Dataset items

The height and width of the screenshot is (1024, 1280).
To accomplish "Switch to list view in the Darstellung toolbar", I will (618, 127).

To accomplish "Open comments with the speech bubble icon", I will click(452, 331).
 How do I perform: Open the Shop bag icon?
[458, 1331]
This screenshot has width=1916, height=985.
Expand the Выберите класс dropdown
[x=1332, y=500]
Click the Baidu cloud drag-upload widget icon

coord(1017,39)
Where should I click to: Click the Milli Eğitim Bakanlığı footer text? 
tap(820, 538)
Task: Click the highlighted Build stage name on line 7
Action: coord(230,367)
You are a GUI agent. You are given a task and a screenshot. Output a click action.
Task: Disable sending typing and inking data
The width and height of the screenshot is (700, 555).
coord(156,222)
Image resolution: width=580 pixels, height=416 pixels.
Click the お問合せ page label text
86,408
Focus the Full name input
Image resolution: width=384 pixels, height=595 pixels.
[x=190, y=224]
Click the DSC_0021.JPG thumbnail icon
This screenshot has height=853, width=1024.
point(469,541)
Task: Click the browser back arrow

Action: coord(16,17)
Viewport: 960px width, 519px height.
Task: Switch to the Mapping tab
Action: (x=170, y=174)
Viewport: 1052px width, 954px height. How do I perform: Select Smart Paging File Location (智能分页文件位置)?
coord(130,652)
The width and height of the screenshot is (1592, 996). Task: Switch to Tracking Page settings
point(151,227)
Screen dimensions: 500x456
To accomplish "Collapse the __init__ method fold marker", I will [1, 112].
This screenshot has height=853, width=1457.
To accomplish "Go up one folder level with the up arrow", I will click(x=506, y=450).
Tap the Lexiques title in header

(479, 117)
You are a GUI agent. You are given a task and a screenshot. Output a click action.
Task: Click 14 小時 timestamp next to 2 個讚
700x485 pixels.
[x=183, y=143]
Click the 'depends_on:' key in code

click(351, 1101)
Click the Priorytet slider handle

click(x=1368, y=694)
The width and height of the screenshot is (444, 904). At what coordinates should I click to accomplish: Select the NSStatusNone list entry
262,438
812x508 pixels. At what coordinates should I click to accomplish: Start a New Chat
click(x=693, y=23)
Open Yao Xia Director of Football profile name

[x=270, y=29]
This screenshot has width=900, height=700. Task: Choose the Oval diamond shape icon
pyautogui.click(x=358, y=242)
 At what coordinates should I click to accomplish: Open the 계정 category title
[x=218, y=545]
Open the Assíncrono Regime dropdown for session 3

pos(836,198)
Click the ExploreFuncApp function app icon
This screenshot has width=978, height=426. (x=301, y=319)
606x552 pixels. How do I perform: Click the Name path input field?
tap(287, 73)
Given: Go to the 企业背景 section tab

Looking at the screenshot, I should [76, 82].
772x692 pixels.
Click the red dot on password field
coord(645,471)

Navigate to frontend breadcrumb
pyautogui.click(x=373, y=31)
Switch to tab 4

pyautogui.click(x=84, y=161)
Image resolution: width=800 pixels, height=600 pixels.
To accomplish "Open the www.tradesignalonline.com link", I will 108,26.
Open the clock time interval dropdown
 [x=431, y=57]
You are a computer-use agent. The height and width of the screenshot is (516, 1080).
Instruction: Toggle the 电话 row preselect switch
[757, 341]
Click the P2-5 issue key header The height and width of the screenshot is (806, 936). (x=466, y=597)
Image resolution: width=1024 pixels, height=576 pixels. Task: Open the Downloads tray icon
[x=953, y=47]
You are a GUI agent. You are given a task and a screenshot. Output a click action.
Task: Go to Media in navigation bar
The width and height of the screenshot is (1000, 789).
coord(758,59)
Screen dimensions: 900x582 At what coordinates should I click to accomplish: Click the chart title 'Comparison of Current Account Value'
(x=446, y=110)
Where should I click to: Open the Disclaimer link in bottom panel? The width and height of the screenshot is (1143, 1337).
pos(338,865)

What you should do
Every line above has to be restated word for word.

Exercise solution
The height and width of the screenshot is (1024, 1280).
To accomplish "Switch to list view in the Darstellung toolbar", I will (618, 127).

To accomplish "Open comments with the speech bubble icon", I will click(452, 331).
 How do I perform: Open the Shop bag icon?
[458, 1331]
This screenshot has width=1916, height=985.
Expand the Выберите класс dropdown
[x=1332, y=500]
Click the Baidu cloud drag-upload widget icon

coord(1017,39)
Where should I click to: Click the Milli Eğitim Bakanlığı footer text? 
tap(820, 538)
Task: Click the highlighted Build stage name on line 7
Action: coord(230,367)
You are a GUI agent. You are given a task and a screenshot. Output a click action.
Task: Disable sending typing and inking data
The width and height of the screenshot is (700, 555).
coord(156,222)
Image resolution: width=580 pixels, height=416 pixels.
Click the お問合せ page label text
86,408
Focus the Full name input
Image resolution: width=384 pixels, height=595 pixels.
[x=190, y=224]
Click the DSC_0021.JPG thumbnail icon
This screenshot has height=853, width=1024.
point(469,541)
Task: Click the browser back arrow

Action: coord(16,17)
Viewport: 960px width, 519px height.
Task: Switch to the Mapping tab
Action: (x=170, y=174)
Viewport: 1052px width, 954px height. How do I perform: Select Smart Paging File Location (智能分页文件位置)?
coord(130,652)
The width and height of the screenshot is (1592, 996). Task: Switch to Tracking Page settings
point(151,227)
Screen dimensions: 500x456
To accomplish "Collapse the __init__ method fold marker", I will [1, 112].
This screenshot has height=853, width=1457.
To accomplish "Go up one folder level with the up arrow", I will click(x=506, y=450).
Tap the Lexiques title in header

(479, 117)
You are a GUI agent. You are given a task and a screenshot. Output a click action.
Task: Click 14 小時 timestamp next to 2 個讚
700x485 pixels.
[x=183, y=143]
Click the 'depends_on:' key in code

click(351, 1101)
Click the Priorytet slider handle

click(x=1368, y=694)
The width and height of the screenshot is (444, 904). At what coordinates should I click to accomplish: Select the NSStatusNone list entry
262,438
812x508 pixels. At what coordinates should I click to accomplish: Start a New Chat
click(x=693, y=23)
Open Yao Xia Director of Football profile name

[x=270, y=29]
This screenshot has width=900, height=700. Task: Choose the Oval diamond shape icon
pyautogui.click(x=358, y=242)
 At what coordinates should I click to accomplish: Open the 계정 category title
[x=218, y=545]
Open the Assíncrono Regime dropdown for session 3

pos(836,198)
Click the ExploreFuncApp function app icon
This screenshot has width=978, height=426. (x=301, y=319)
606x552 pixels. How do I perform: Click the Name path input field?
tap(287, 73)
Given: Go to the 企业背景 section tab

Looking at the screenshot, I should [76, 82].
772x692 pixels.
Click the red dot on password field
coord(645,471)

Navigate to frontend breadcrumb
pyautogui.click(x=373, y=31)
Switch to tab 4

pyautogui.click(x=84, y=161)
Image resolution: width=800 pixels, height=600 pixels.
To accomplish "Open the www.tradesignalonline.com link", I will 108,26.
Open the clock time interval dropdown
 [x=431, y=57]
You are a computer-use agent. The height and width of the screenshot is (516, 1080).
Instruction: Toggle the 电话 row preselect switch
[757, 341]
Click the P2-5 issue key header The height and width of the screenshot is (806, 936). (x=466, y=597)
Image resolution: width=1024 pixels, height=576 pixels. Task: Open the Downloads tray icon
[x=953, y=47]
You are a GUI agent. You are given a task and a screenshot. Output a click action.
Task: Go to Media in navigation bar
The width and height of the screenshot is (1000, 789).
coord(758,59)
Screen dimensions: 900x582 At what coordinates should I click to accomplish: Click the chart title 'Comparison of Current Account Value'
(x=446, y=110)
Where should I click to: Open the Disclaimer link in bottom panel? The width and height of the screenshot is (1143, 1337).
pos(338,865)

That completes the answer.